What 59 Studies Reveal About What People Actually Want to Share
Forget the conventional wisdom about sharing platforms. A massive meta-analysis of 59 studies across 366 samples just revealed what people actually want to share. The results might surprise you.
Understanding the Distinction: Sharing vs. Reuse vs. Donation
Before diving into the data, it’s crucial to understand what we mean by sharing. The research literature distinguishes between several related but different concepts:
- True Sharing – Temporary access to underutilized goods owned by individuals, with or without compensation. The original owner retains ownership and expects the item back.
- Collaborative Consumption/Renting – Structured platforms where people pay for temporary access without ownership transfer.
- Reuse/Donation – Permanent transfer of ownership where items get a second life with new owners.
What the Research Really Shows: Reuse & Sharing Categories
When researchers crunched the numbers, three categories consistently led sharing activity:
- Electronics (22%) – Phones, tablets, gaming devices, and cameras. Interestingly, people often prefer to donate electronics once they’re done with them, rather than share while still using them. Privacy and security concerns play a big role here. For true sharing platforms, the sweet spot is lending out specialized equipment (like cameras or gaming consoles) that people need only occasionally.
- Textiles (21%) – Clothing, linens, and seasonal wear. From costume swaps to borrowing special-occasion outfits, textiles lend themselves naturally to short-term access without the need for permanent transfer.
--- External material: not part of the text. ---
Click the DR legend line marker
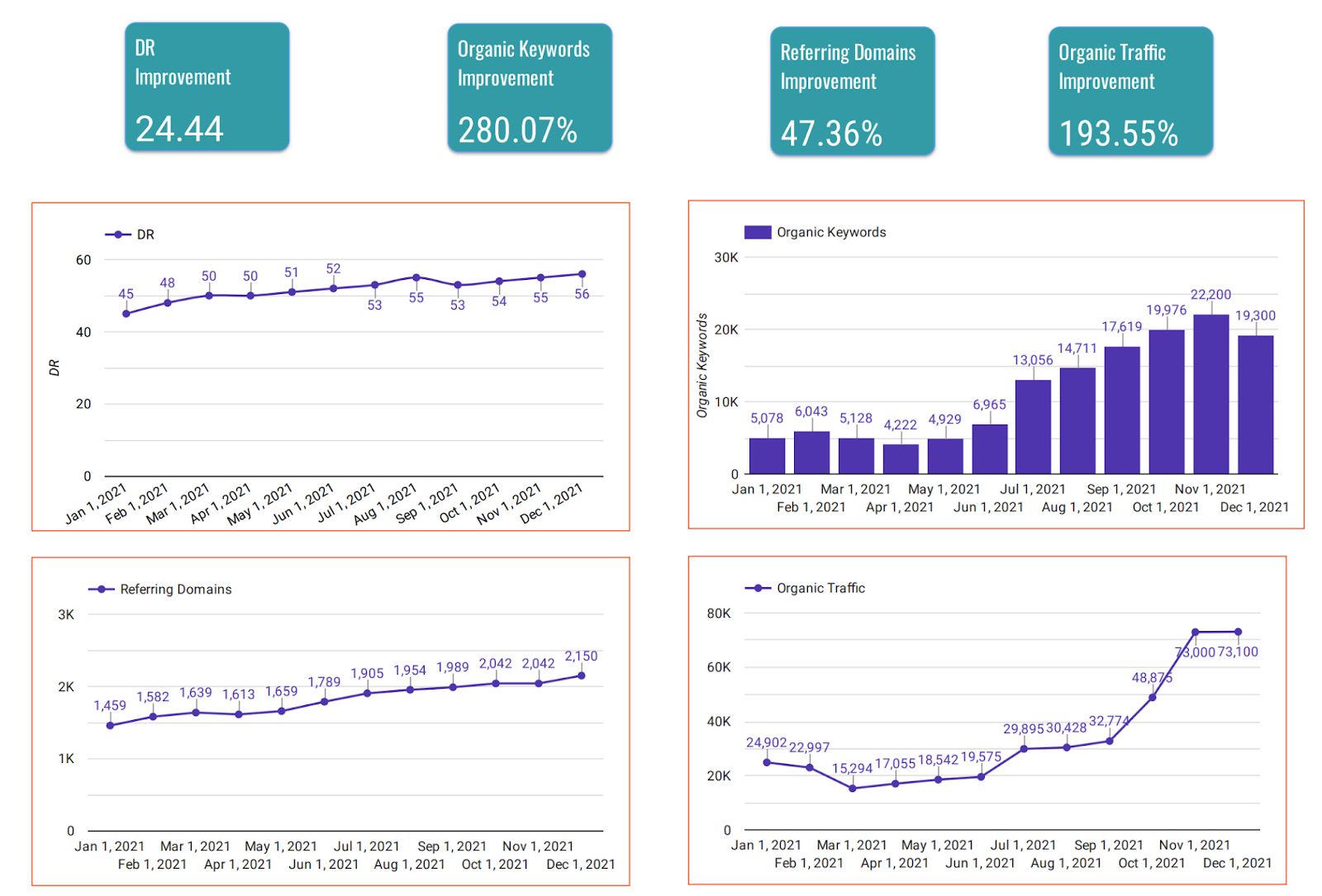This screenshot has width=1322, height=896. coord(118,235)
- Household Items (18%) – Kitchen gadgets, tools, furniture, and appliances. These are ideal for neighborhood sharing because they sit unused most of the time but are needed for specific tasks.
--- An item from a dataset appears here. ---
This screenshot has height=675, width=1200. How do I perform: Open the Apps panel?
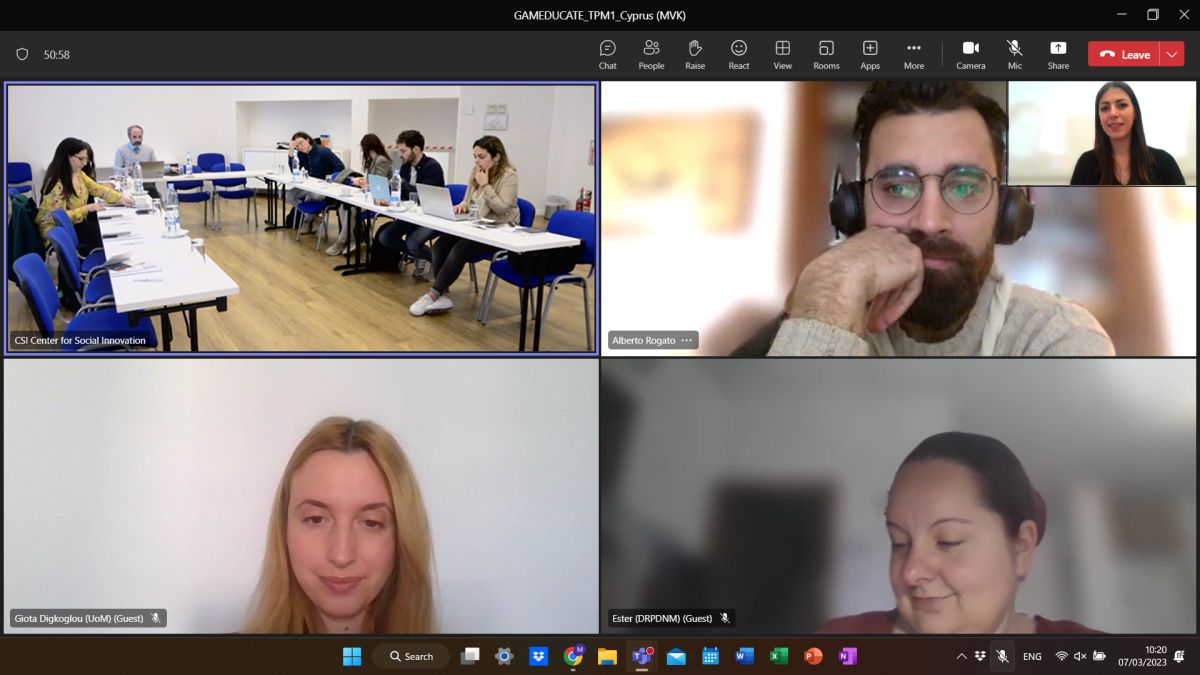870,54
Together, these three categories make up 61% of all sharing behavior. The lesson? Successful sharing platforms need broad category coverage, not narrow, niche focus.
Why This Matters for Community Platforms
Many sharing startups pick a single category — tool libraries, clothing swaps, electronics exchanges. But the research suggests this misses the bigger opportunity.
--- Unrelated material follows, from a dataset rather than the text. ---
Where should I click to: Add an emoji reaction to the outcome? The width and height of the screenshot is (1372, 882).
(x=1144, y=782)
People don’t think in categories when they’re decluttering. They think: “What do I have that someone else might need?” Platforms that reflect this mindset — with broad category coverage — are more likely to stick.
The Outcome Efficacy Factor
Here’s the crucial finding: people share more when they see tangible results.
Studies showed that outcome efficacy — proof that sharing makes a difference — drives long-term participation. Examples:
- “Your neighbors saved $2,847 this month through sharing.”
- “This community prevented 156 lbs of waste from landfills.”
- “12 people discovered new hobbies through borrowed items.”
These metrics transform sharing from a transaction into a movement.
What Doesn’t Drive Sharing
The meta-analysis also revealed what doesn’t predict sharing behavior:
- Age and income – Contrary to stereotypes, sharing isn’t just for the young or budget-conscious.
- Pure convenience – A slick app helps, but convenience alone doesn’t build communities.
- Financial incentives – Money motivates ride-hailing or rentals, but community sharing runs on different psychology.
The Real Drivers
Three factors consistently predicted sharing success across all 59 studies:
- Attitudes toward sharing – People who see sharing as positive and socially valuable are more likely to join in.
- Knowledge and awareness – Understanding the environmental and community benefits boosts participation.
- Social norms and peer influence – What people see others doing matters more than what they think privately.
The Bottom Line
The sharing economy isn’t about any single category of stuff. It’s about shifting how communities think about ownership and waste.
Platforms that understand this won’t just facilitate transactions — they’ll transform neighborhood resource flows.
The data is clear: when sharing is easy, visible, and impactful across categories, communities respond. The real question isn’t what people want to share — it’s whether we’re ready to build platforms worthy of their generosity.
References:
Bradley, K., & Pargman, D. (2017). The sharing economy as the commons of the 21st century. Cambridge Journal of Regions, Economy and Society, 10(2), 231-247.
Gu, Y., Xia, Z., Tian, X., Xie, J., & Liu, Y. (2024). Factors determining reuse behavior: A meta-analysis. Cleaner and Responsible Consumption, 14, 100213.
Hellwig, K., Morhart, F., Girardin, F., & Hauser, M. (2015). Exploring different types of sharing: A proposed segmentation of the market for “sharing” businesses. Psychology & Marketing, 32(9), 891-906.
Ho, M.-X., & Yanagisawa, H. (2023). Design for Well-Being and Sustainability: A Conceptual Framework of the Peer-to-Peer Sharing and Reuse Platform in the Circular Economy. Sustainability, 15(11), 8852.
Stockholm Environment Institute. (2019). Transformational change through a circular economy. Stockholm Environment Institute.